The only decision before the Board on this appeal is the March 15, 1996 Office decision which found that the evidence submitted in support of appellant’s request for reconsideration was insufficient to warrant review of its prior decision. Since the March 15, 1996 decision is the only decision issued within one year of the date that appellant filed her appeal with the Board, May 14, 1996, this is the only decision over which the Board has jurisdiction.[5]
Under 20 C.F.R. § 10.138(b)(1), a claimant may obtain review of the merits of his or her claim by showing that the Office erroneously applied or interpreted a point of law; by advancing a point of law or fact not previously considered by the Office; or by submitting relevant and pertinent evidence not previously considered by the Office.[6] Section 10.138(b)(2) provides that when an application for review of the merits of a claim does not meet at least one of these three requirements, the Office will deny the application for review without reviewing the merits of the claim.[7] Evidence that repeats or duplicates evidence already in the case record has no evidentiary value and does not constitute a basis for reopening a case.[8]
In the present case, appellant has not shown that the Office erroneously applied or interpreted a point of law, and has not advanced a point of law or fact not previously considered by the Office. The issue in this case is medical in nature. However, appellant, as noted above, did not submit any new and relevant medical evidence in support of her request for reconsideration of the Office’s May 11, 1995 decision denying compensation.
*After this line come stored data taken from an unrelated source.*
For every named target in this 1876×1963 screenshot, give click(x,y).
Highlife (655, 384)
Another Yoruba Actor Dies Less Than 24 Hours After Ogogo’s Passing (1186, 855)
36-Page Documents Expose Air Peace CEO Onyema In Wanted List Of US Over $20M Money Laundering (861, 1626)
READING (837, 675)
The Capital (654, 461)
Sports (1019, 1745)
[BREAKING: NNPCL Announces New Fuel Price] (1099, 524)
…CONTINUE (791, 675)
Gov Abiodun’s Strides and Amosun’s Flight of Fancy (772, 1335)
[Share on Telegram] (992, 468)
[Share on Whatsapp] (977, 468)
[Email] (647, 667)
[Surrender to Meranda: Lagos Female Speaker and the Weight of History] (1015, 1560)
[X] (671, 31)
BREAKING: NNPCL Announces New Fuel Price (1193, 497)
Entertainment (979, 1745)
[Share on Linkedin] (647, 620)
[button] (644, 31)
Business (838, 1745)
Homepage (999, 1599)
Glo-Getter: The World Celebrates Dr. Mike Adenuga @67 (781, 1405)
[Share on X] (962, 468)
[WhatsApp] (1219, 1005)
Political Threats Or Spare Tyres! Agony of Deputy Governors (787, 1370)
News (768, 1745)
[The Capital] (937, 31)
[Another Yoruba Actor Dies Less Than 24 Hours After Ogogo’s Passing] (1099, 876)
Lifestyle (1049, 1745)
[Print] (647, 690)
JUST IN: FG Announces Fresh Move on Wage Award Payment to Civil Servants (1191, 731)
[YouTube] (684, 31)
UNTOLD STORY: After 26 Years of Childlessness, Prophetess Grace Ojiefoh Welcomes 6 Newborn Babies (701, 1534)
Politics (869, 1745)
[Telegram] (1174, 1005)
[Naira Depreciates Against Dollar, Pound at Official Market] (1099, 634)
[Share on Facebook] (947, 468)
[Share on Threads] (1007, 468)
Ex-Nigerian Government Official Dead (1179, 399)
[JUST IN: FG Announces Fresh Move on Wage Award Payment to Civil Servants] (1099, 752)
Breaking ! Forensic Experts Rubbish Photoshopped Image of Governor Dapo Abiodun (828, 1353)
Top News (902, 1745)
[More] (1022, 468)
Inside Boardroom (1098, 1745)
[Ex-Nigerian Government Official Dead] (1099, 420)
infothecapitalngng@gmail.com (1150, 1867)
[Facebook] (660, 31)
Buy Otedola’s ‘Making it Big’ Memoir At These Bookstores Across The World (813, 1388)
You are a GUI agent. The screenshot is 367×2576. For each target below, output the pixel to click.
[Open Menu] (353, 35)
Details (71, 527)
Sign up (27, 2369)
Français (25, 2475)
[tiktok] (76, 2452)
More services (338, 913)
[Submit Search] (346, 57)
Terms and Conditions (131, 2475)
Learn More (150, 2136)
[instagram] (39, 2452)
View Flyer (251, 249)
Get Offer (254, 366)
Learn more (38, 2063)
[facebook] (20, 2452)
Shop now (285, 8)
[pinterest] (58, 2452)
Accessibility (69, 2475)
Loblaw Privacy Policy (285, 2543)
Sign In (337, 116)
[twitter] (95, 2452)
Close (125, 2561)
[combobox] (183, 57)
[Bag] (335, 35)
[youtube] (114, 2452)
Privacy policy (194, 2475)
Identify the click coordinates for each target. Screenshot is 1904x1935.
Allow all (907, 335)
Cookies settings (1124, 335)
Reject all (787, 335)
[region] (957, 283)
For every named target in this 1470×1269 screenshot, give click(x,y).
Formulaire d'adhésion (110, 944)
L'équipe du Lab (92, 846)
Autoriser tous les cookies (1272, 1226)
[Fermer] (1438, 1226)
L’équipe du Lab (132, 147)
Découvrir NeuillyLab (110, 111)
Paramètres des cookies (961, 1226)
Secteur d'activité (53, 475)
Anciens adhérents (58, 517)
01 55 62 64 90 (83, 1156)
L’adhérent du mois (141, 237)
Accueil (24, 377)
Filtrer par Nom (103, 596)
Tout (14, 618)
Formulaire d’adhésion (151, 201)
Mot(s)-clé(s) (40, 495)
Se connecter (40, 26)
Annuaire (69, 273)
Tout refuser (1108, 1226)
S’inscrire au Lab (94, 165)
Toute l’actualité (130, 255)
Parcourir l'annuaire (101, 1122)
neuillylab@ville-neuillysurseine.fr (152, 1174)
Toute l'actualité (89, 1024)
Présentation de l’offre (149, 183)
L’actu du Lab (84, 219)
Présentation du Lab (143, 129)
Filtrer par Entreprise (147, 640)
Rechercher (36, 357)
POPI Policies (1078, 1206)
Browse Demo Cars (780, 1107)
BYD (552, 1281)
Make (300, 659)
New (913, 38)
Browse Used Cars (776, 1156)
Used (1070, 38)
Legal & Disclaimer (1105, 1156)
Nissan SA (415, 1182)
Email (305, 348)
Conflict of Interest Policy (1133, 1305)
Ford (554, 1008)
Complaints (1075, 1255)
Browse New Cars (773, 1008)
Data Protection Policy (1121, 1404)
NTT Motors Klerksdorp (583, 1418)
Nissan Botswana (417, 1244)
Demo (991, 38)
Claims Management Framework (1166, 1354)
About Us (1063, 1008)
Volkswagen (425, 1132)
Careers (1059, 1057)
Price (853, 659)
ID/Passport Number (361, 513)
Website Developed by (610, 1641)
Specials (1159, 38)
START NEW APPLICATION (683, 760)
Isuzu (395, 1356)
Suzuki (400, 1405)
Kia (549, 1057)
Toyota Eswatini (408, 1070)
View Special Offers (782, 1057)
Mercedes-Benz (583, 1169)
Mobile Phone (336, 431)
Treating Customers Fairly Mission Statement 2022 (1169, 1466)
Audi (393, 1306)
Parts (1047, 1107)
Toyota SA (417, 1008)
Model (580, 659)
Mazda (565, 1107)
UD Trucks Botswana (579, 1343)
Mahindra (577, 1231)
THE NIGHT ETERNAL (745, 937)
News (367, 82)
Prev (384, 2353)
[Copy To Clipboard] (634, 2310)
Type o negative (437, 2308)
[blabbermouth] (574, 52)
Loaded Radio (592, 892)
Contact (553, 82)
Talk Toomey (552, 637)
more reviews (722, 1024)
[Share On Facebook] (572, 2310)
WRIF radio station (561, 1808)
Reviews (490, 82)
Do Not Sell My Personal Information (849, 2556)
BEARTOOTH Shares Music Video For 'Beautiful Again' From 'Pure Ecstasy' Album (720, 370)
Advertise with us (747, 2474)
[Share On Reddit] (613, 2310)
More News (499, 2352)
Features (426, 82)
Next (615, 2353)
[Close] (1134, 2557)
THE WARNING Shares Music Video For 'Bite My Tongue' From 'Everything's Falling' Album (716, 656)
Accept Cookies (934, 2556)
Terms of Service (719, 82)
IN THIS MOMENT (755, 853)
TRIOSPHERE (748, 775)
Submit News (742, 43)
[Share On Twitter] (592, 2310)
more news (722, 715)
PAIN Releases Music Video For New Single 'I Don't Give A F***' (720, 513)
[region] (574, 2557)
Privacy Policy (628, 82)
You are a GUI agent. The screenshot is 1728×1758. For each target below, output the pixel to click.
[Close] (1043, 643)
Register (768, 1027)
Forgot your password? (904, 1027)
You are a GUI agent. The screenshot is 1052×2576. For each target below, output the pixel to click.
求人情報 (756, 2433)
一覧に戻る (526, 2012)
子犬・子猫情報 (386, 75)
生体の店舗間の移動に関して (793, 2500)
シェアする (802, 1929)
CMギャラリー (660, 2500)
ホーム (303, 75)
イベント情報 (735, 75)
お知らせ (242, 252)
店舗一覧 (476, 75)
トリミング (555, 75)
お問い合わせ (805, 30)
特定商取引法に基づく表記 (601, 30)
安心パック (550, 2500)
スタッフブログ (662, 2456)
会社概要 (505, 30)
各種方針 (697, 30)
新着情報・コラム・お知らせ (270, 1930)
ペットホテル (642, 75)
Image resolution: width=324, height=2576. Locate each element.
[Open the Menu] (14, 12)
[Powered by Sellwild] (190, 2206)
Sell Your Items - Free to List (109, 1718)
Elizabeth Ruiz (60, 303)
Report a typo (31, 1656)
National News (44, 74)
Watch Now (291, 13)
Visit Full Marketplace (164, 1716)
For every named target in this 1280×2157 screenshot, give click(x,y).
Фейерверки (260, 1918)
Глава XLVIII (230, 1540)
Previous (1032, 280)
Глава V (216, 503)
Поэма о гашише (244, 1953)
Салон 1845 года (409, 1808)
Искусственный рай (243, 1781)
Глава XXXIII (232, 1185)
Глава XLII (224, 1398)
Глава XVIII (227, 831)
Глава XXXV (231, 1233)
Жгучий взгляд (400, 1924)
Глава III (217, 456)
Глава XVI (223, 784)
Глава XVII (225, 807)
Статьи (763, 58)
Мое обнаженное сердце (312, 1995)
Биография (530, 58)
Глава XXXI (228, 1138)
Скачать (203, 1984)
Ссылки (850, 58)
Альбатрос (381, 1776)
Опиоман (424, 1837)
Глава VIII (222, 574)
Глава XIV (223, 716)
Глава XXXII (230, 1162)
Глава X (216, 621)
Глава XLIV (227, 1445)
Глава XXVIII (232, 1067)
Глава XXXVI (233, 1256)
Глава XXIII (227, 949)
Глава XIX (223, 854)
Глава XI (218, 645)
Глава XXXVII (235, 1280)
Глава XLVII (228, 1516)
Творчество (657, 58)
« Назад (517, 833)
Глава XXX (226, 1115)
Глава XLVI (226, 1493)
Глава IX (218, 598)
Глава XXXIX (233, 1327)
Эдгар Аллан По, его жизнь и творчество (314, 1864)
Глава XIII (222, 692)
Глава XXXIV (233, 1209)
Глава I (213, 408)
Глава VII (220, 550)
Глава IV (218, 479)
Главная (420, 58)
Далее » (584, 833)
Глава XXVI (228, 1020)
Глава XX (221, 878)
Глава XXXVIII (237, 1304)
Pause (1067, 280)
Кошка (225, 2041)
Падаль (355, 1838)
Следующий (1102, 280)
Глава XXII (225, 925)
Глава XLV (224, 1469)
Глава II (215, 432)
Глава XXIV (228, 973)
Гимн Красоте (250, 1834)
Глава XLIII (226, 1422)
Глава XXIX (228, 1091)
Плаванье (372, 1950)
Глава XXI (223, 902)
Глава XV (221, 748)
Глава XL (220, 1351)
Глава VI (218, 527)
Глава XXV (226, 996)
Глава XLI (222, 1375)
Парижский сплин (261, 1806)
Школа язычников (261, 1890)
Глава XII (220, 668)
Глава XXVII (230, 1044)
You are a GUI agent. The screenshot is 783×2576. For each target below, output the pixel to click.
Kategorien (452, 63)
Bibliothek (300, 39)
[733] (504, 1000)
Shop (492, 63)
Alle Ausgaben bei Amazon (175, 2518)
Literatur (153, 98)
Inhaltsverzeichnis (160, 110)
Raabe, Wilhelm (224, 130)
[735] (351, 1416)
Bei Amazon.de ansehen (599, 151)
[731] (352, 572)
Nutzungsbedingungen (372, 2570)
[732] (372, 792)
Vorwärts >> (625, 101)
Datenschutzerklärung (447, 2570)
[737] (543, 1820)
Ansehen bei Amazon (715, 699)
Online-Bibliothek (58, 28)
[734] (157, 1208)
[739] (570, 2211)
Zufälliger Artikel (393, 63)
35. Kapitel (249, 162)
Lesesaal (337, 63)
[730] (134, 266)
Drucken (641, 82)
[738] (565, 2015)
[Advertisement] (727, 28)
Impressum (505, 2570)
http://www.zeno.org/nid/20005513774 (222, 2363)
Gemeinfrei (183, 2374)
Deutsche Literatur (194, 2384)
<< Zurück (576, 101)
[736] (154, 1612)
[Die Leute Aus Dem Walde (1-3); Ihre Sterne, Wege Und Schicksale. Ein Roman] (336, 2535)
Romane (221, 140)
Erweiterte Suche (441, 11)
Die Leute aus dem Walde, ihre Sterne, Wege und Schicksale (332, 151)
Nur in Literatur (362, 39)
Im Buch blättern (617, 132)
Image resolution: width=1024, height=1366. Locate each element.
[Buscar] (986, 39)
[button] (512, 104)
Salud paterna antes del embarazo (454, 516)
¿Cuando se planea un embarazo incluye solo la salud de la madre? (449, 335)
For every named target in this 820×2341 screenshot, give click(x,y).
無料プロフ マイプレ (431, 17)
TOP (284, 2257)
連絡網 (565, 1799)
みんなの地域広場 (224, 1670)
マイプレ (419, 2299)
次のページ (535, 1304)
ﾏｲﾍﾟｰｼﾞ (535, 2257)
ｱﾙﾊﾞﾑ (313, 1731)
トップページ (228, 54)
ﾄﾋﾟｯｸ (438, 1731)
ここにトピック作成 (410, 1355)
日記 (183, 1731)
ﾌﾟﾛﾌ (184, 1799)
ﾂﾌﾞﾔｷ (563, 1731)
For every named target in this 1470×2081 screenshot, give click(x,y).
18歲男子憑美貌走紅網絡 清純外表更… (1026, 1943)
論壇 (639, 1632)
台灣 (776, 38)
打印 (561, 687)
All the medical evidence submitted by appellant had previously been considered by the Office in reaching prior decisions. The February 1, 1995 report of Dr. Ohl, although stating that a diagnosis of leishmaniasis could not be ruled out, clearly indicated that she currently did not have any subjective or objective evidence for active illness, that current testing had proven insufficiently sensitive for current or present infection, and that there was no evidence of active infection due to agents endemic to southwest Asia at that time. Appellant generally contended in her December 4, 1995 letter that she still suffered from residuals of her exposure to pathological elements during her May 18 to June 13, 1991 tour in the Persian Gulf, but failed to support this contention with new and relevant medical evidence.[9] Therefore, the Office did not abuse its discretion in refusing to reopen appellant’s claim for a review on the merits.
The March 15, 1996 Office of Workers’ Compensation Programs’ decision is affirmed.
Dated, Washington, D.C.
July 14, 1998
George E. Rivers
Member
Michael E. Groom
Alternate Member
Bradley T. Knott
Alternate Member
[1] Appellant subsequently asserted that her contract was not renewed by the employing establishment in September 1994 because of her “inability to complete the work assigned to her.”
[2] In a December 16, 1993 report, Dr. Eron noted that appellant had been suffering from recurrent skin lesions and a fatigue syndrome since she went to the Persian Gulf in 1991, and opined that appellant had a fatigue syndrome rather than leishmaniasis.
[3] In her letter appellant stated that she applied for benefits in November 1992 [sic] “at the urging of these doctors who had treated me since my return [from the Persian Gulf], whose diagnosis was R.O. (Rule Out) Leishmaniasis.
[4] Appellant also submitted results of neurological, radiological and other diagnostic tests she underwent in March 1995.
[9] The Board notes that -- as appellant stated in her May 4, 1995 letter -- the Office assigned her the diagnosis of leishmaniasis despite the fact that the employing establishment physicians at Bethesda Naval Hospital who initially examined and treated her for her skin disease had ruled out a diagnosis of leishmaniasis. In fact, the record is devoid of any medical opinion containing a definitive diagnosis of leishmaniasis causally related to factors of employment and based on a rationalized, probative medical opinion.